Broadcast Monitoring: Monitoring refers to tracking of radio, television or web broadcasts for, among others, the purposes of royalty collection, program verification and people metering. This application is passive in the sense that it has no direct influence on what is being broadcast: the main purpose of the application is to observe and report. A broadcast monitoring system based on fingerprinting consists of several monitoring sites and a central site where the fingerprint server is located. At the monitoring sites fingerprints are extracted from all the (local) broadcast channels. The central site collects the fingerprints from the monitoring sites. Subsequently the fingerprint server, containing a huge fingerprint database, produces the play lists of the respective broadcast channel. Thus, another aspect of the invention provides a broadcast monitoring method and a broadcast monitoring system utilizing a fingerprint generation method in accordance with the first aspect of the invention.

| TASK DIRECTIONS |
According to the passage on broadcast monitoring, what does the fingerprint server produce?

| DATASET EXTRACT |
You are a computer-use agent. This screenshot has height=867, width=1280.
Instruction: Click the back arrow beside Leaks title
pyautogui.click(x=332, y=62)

| RESULT |
The play lists of the respective broadcast channel.